Naomi Wolf, maharat of Torah
A progressive feminist icon's interpretation of the core message of the Hebrew Scriptures approaches the point quite nicely.
I came across this passage on The Platform Formerly Known as Twitter below. It touches on a very careful note of Hebrew philology and upon the nature of Torah. I don’t know whether it is genuinely a quote from Naomi R Wolf or not (and authorship of Naomi Wolf quotes has been very much so an issue in the past), but I love it very much. I love it very much indeed. Please read below and enjoy.
Okay, so I was challenged below:
‘Read the Bible!

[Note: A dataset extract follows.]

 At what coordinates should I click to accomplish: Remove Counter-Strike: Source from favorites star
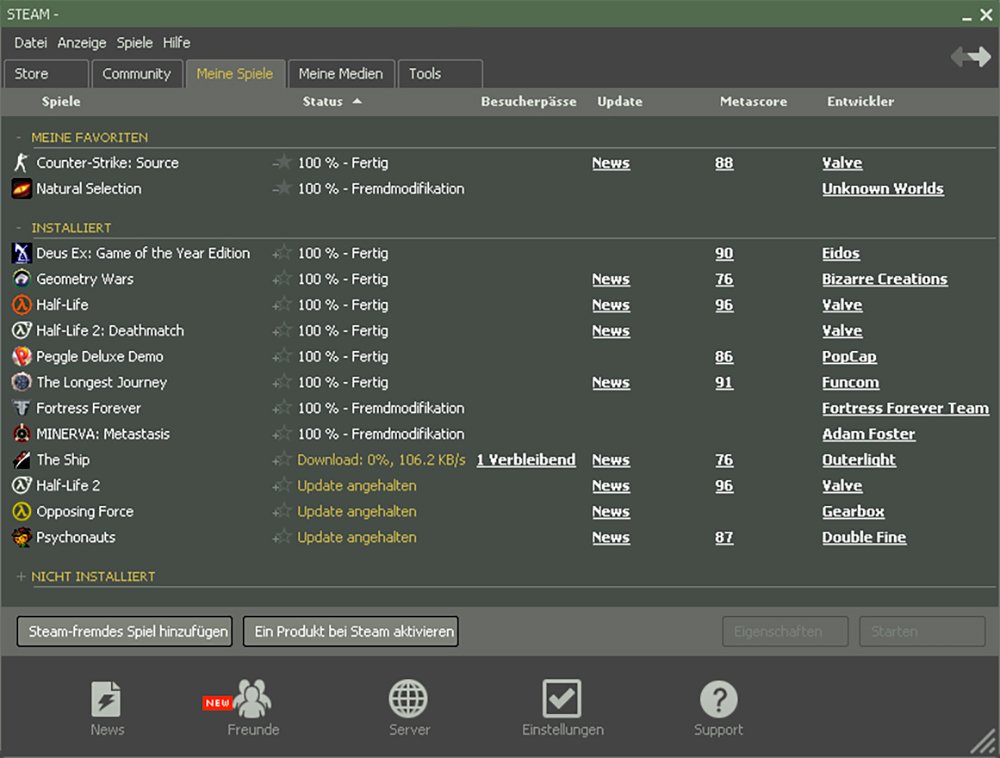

God gave the land of Israel to the Jewish people.’
So… I may get crucified for this but I have started to say it—most recently (terrified, trembling) to warm welcome in a synagogue in LA:
Actually, if you read Genesis, Exodus and Deuteronomy in Hebrew—as I do—you see that God did not ‘give’ Israel to the Jews/Israelites. We as Jews are raised with the creed that ‘God gave us the land of Israel’ in Genesis—and that ethnically ‘we are the chosen people’.
But actually—and I could not believe my eyes when I saw this, I checked my reading with major scholars and they confirmed it—actually God’s ‘covenant’ in Genesis, Exodus and Deuteronomy with the Jewish people is not about an ethnicity and not about a contract. It is about a way of behaving.
Again and again in the ‘covenant’ language He never says: ‘I will give you, ethnic Israelites, the land of Israel’. Rather He says something far more radical—far more subversive—far more Godlike in my view.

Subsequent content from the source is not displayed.